Keywords: Anemia, iron deficiency, pregnancy, Zaria

How to cite this article:
Hassan AA, Mamman AI, Adaji S, Musa B, Kene S. Anemia and iron deficiency in pregnant women in Zaria, Nigeria. Sub-Saharan Afr J Med 2014;1:36-9

How to cite this URL:
Hassan AA, Mamman AI, Adaji S, Musa B, Kene S. Anemia and iron deficiency in pregnant women in Zaria, Nigeria. Sub-Saharan Afr J Med [serial online] 2014 [cited 2024 Mar 4];1:36-9. Available from: https://www.ssajm.org/text.asp?2014/1/1/36/129311

  Introduction Top

Anemia is a common problem worldwide and poses a great challenge to both health workers and governments due to its attendant consequences on health and socio-economic indices. These indices reflect the quality of life of citizens of a nation. [1] Anemia in pregnancy poses a great danger to both mother and child.

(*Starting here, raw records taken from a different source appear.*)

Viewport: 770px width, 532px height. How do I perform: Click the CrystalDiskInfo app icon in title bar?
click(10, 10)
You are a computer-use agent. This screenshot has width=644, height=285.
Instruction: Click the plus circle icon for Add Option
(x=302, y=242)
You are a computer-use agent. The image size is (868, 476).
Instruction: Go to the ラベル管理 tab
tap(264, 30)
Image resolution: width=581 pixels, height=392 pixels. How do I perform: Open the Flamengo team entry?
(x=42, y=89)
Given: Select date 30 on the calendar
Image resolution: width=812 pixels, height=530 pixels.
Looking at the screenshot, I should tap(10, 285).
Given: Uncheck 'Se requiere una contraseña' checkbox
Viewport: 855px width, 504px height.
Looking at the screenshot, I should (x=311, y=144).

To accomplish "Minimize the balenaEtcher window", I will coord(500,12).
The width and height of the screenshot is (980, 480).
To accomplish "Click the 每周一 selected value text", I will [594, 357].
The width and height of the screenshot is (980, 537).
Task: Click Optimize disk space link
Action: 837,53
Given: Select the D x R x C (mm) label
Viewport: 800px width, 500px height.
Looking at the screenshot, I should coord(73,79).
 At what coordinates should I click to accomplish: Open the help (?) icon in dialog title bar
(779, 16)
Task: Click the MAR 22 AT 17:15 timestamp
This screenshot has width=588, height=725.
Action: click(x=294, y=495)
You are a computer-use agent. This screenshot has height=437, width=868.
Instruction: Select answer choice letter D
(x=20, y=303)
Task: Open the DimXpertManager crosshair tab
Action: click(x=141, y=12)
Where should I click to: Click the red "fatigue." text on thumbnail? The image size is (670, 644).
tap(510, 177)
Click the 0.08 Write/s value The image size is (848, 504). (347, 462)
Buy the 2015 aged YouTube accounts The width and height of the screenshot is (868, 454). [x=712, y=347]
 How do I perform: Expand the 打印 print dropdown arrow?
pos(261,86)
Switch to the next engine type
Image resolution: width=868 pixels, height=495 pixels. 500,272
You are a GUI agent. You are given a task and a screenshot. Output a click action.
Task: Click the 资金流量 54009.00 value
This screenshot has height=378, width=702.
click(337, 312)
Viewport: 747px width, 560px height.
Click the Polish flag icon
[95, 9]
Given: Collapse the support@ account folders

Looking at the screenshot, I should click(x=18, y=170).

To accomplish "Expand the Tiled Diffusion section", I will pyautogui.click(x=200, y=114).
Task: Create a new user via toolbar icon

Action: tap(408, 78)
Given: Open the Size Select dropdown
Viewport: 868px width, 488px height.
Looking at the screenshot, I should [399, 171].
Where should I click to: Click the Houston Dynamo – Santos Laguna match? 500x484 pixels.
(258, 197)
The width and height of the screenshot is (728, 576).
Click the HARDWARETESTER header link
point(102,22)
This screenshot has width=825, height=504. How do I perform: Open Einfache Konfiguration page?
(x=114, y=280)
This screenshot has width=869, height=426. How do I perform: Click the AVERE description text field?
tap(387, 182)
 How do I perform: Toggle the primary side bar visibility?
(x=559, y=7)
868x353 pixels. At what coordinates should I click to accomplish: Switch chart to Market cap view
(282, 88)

The world health organisation (WHO) estimates in 2003 that about 24 million women in sub Saharan Africa are pregnant at some time during the course of a year. [1]

Iron is one of the most abundant elements in the earth crust yet iron deficiency anemia is the commonest nutritional disorder world-wide. [2] This is due to the body's limited capacity to absorb iron, while there is a higher probability of mucosal loss. [2],[3] Iron is essential for many metabolic processes in the human body, but its function in the production of hemoglobin is the most important. [3]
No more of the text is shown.